Ad ulteriore chiarimento va detto che se si possono modificare gli
ambienti di apprendimento per dare spazio all'attività del soggetto
apprendente, l'epistemologia dei saperi da apprendere non cambia
affatto. Le strutture del sapere sui quali devono essere edificate le
competenze non sono nella libera disponibilità degli alunni e dei
docenti e non è una buona idea non educare gli alunni a misurarsi con i
vincoli di questa necessità. Per possedere certi saperi è
una necessità apprendere quel che va appreso, quale che sia il modo di
apprenderlo.

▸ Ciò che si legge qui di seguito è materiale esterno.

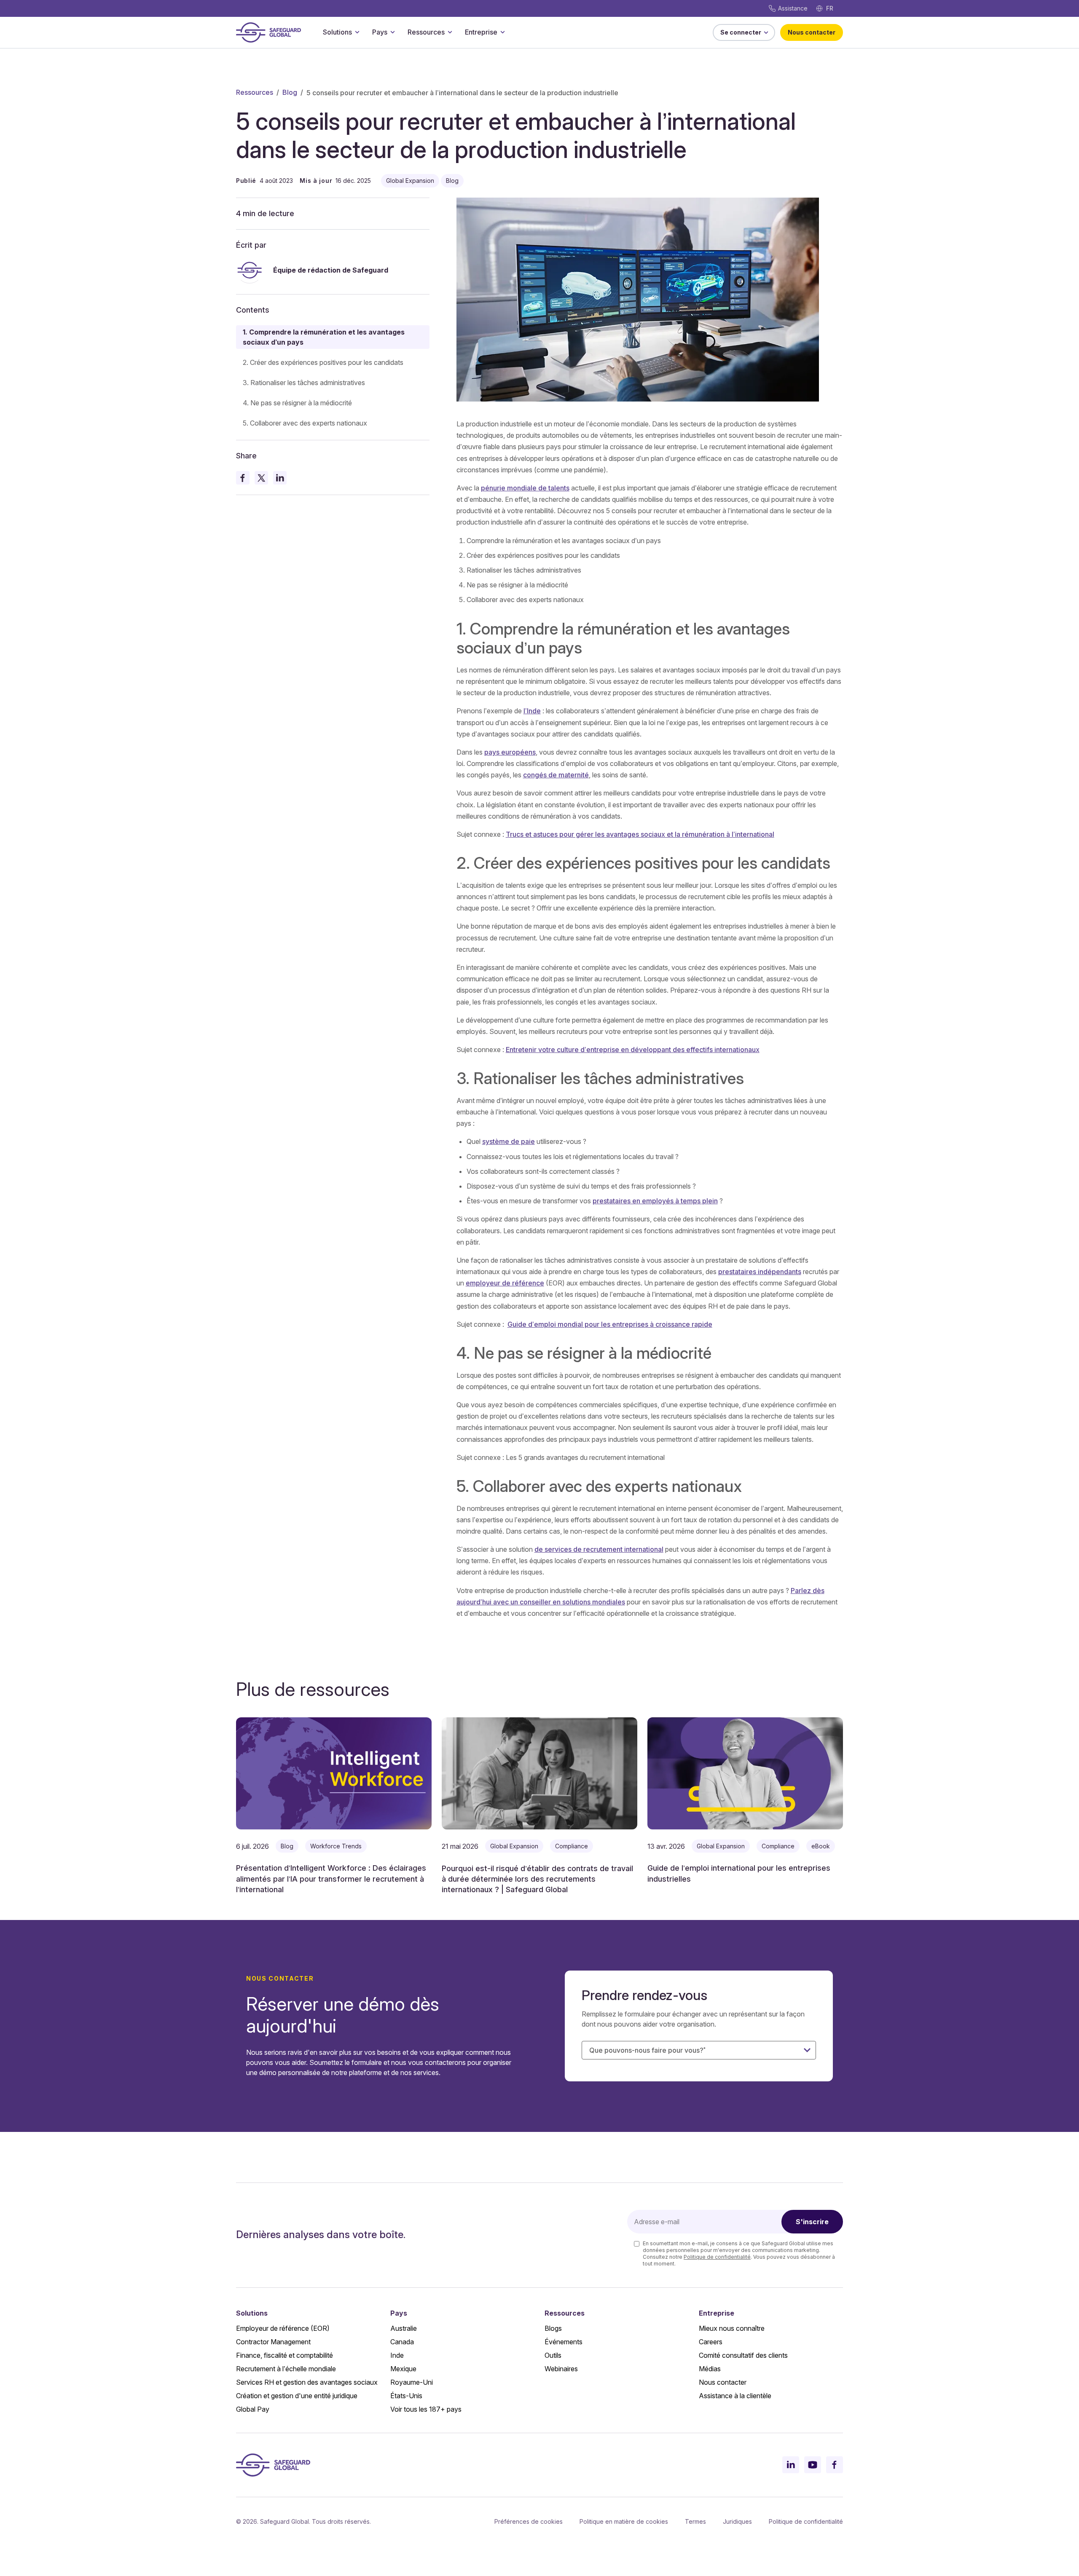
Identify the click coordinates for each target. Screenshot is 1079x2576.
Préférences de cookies (528, 2521)
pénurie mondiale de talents (525, 488)
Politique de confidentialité (717, 2257)
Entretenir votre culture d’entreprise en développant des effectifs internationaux (633, 1049)
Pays (379, 32)
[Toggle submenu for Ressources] (450, 32)
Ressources (426, 32)
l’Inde (532, 711)
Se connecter (740, 32)
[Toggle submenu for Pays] (392, 32)
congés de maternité (556, 775)
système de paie (508, 1141)
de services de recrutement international (598, 1549)
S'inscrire (812, 2221)
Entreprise (481, 32)
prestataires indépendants (759, 1271)
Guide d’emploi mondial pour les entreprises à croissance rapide (609, 1324)
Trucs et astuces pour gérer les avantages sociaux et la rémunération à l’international (640, 834)
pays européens (510, 752)
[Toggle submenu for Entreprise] (502, 32)
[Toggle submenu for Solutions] (357, 32)
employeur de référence (505, 1283)
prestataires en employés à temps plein (655, 1201)
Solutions (337, 32)
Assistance (793, 8)
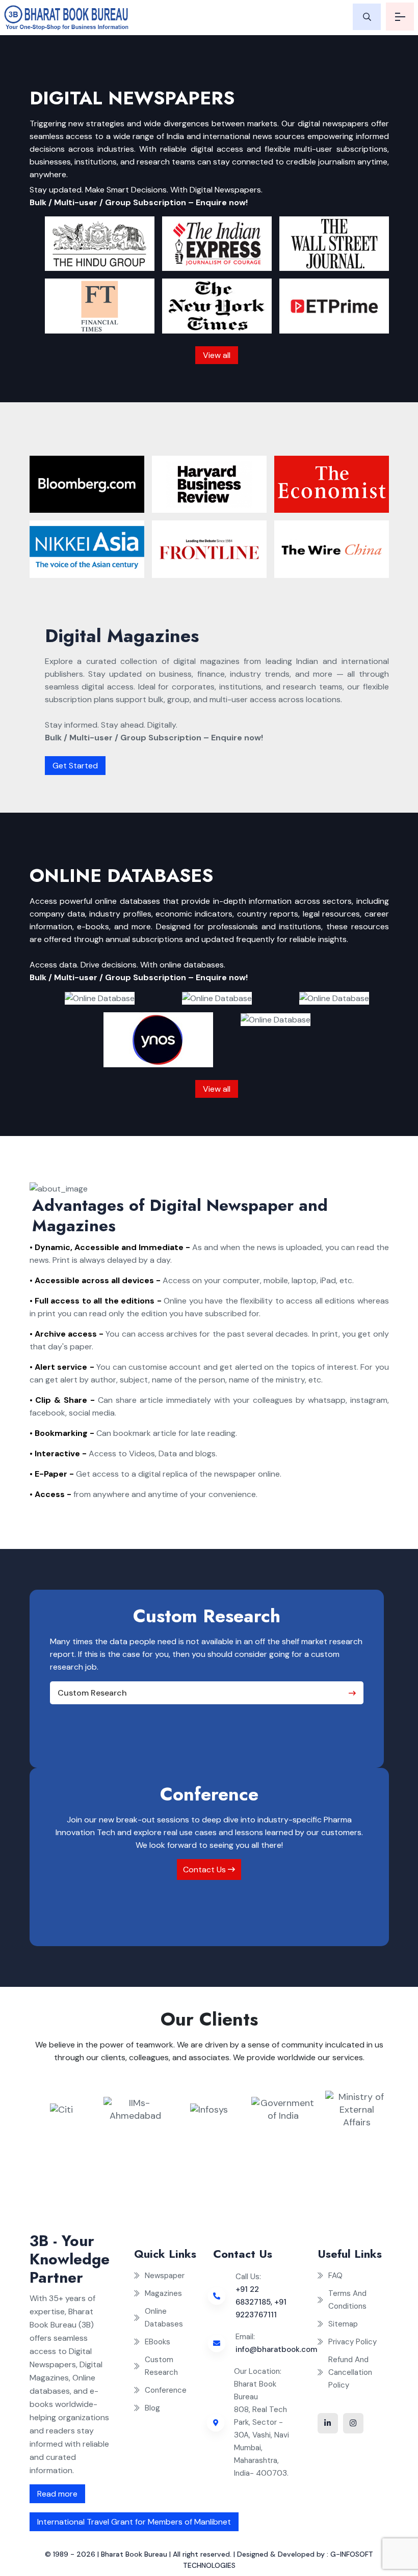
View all (216, 355)
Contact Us (205, 1869)
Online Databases (164, 2317)
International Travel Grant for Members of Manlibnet (134, 2521)
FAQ (335, 2275)
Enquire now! (222, 202)
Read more (57, 2493)
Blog (152, 2408)
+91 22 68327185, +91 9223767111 (261, 2302)
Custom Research (92, 1692)
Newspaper (165, 2275)
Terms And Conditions (347, 2299)
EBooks (157, 2342)
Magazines (163, 2293)
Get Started (75, 765)
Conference (166, 2390)
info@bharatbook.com (276, 2349)
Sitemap (343, 2324)
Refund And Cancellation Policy (350, 2372)
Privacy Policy (352, 2342)
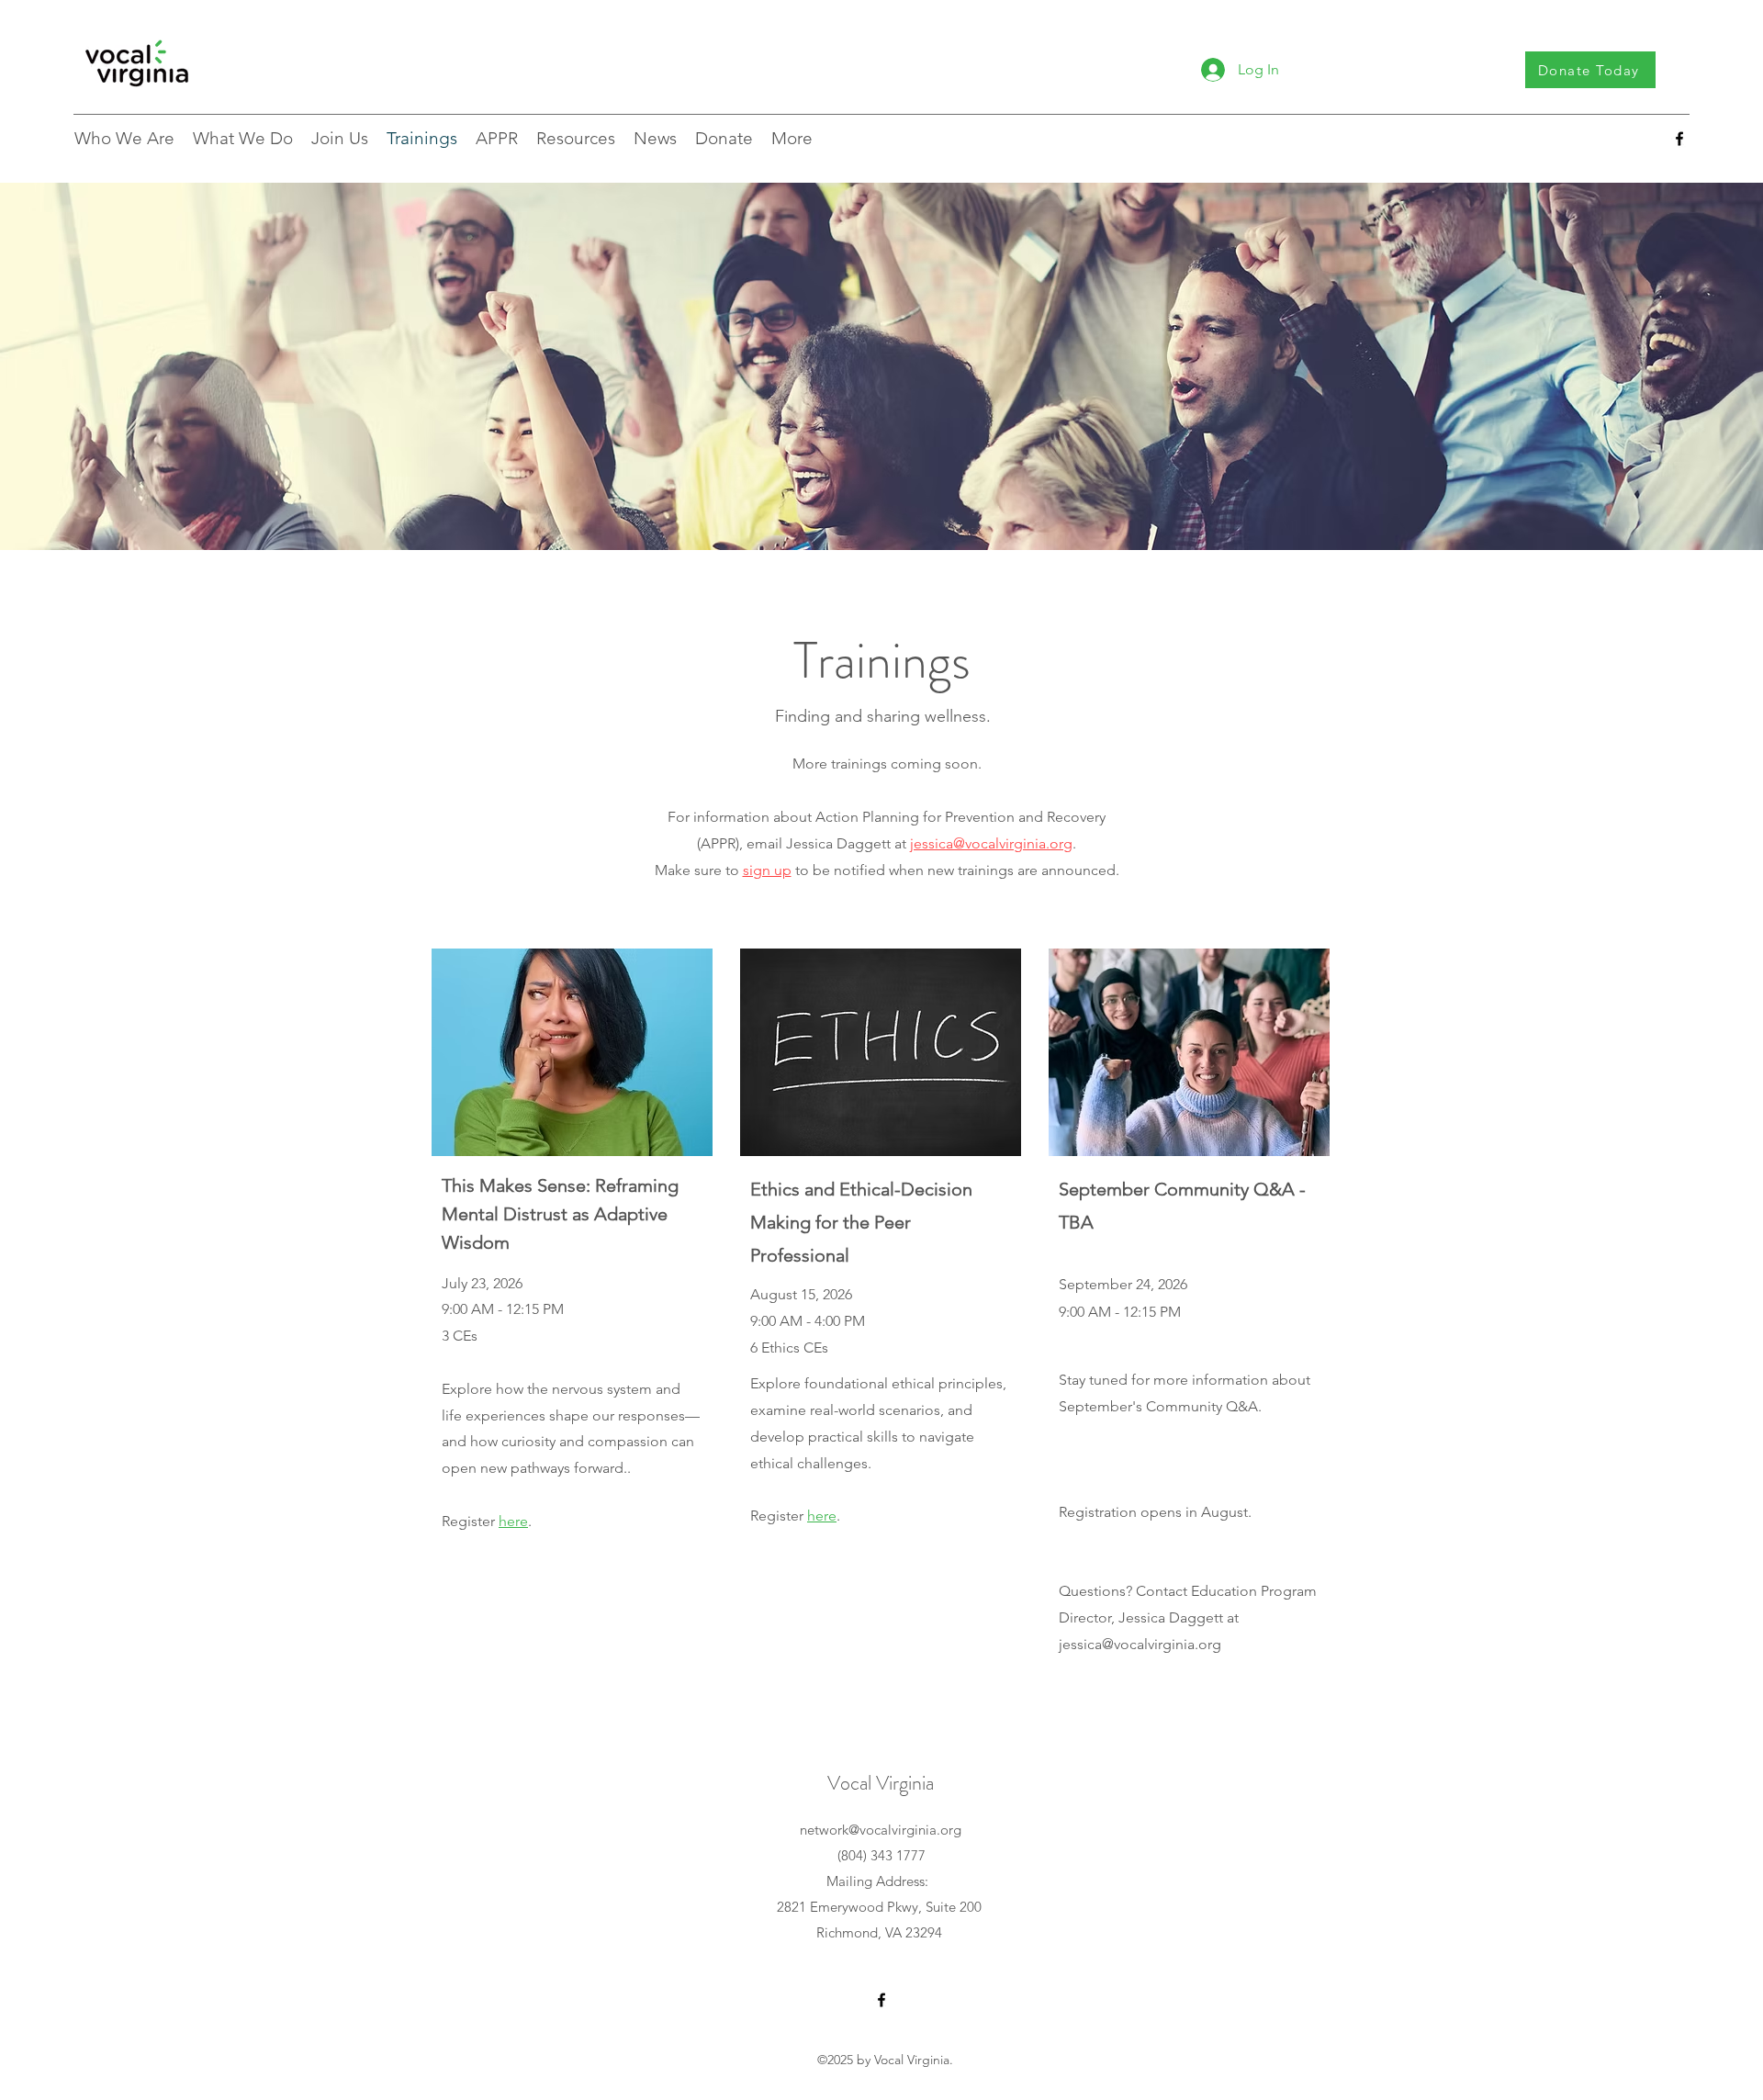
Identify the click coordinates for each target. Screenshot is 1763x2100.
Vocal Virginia (880, 1783)
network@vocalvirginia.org (880, 1829)
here (822, 1515)
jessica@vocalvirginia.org (991, 843)
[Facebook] (1679, 138)
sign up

Per consentire ai giovani di accedere a particolari
professioni e a determinate occupazioni è assolutamente indispensabile
che il tenore dei contenuti, la loro progressione debba esere stabilita
da chi dirige il sistema di istruzione;responsabilità delegata alle
singole scuole e agli insegnanti e che non puo' essere nè negata
, nè trascurata, nè arbitrariamente modificata.
L'insegnante non sparisce e non puo' sparire;si tende a cambiargli i
connotati, per trasformarlo in gestore delle interazioni
socio-cognitive
e comunicative e tutto questo perchè il valore fondante del nuovo
modello pedagogico è l'autonomia dell'alunno che in tanto è possibile
formare e sostenere, in quanto viene messa alla prova nelle relazioni
del processo formativo, nelle modalità di sviluppo delle procedure
didattiche. Autonomia, si spera, come "capacità di autodeterminazione e
di autoregolazione, secondo un adeguato senso di responsabilità verso
se stessi, verso gli altri, la comunità, l'ambiente sociale e
naturale" (M. Pellerey). L'autonomia dell'alunno è una finalità di alto
profilo, ma sarebbe incomprensibile che per essa si voglia
alleggerire l'insegnante della responsabilità di trasmettere i
contenuti della sua disciplina, per insistere sulla sua attitudine ad
ascoltare gli alunni e ad incoraggiarli.
Non è scritto da nessuna parte che l'apprendimento debba essere
noioso;è scritto che ci si debba preoccupare di renderlo interessante e
anche piacevole, se fosse possibile. E' scritto sopratutto che debba
essere solido e duraturo. E a proposito di iniziativa e di
autonomia dell'alunno in quali campi possono essere
esercitate?Sulla scelta degli argomenti?Sulle modalità del lavoro
scolastico?Sulla valutazione dei risultati di apprendimento?Sulla
tipologia delle prove? "Un processo costruttivo che voglia essere
valido e fecondo implica che chi lo mette in pratica abbia a
disposizione un progetto chiaro e puntuale nelle sue varie
componenti, sintetizzabili nella questione; perchè e come. Ma è ben
difficile che nel caso delll'apprendimento di nuove conoscenze il
progettista e il capocantiere possa essere lo stesso
studente"(M. Pellerey).
Si tende a definire l'educazione a partire dal soggetto, dallo sviluppo
e dalla cura delle sue attitudini e capacità e a fare
dell'apprendimento degli alunni l'unico problema della scuola:un
problema dai risvolti individuali. La scuola, però, è un'istituzione
pubblica e il suo dovere è quello di trasmettere il sapere collettivo
di una comunità, i suoi valori e le sue regole, di integrare nella
comunità le nuove generazioni. Non si puo' ridurre il compito
dell'educazione a quello dello sviluppo delle capacità
individuali, dimenticando di indicare le finalità di interesse
pubblico che vanno raggiunte. Si rischierebbe di far perdere al sistema
di istruzione e formazione la sua dimensione sociale e collettiva.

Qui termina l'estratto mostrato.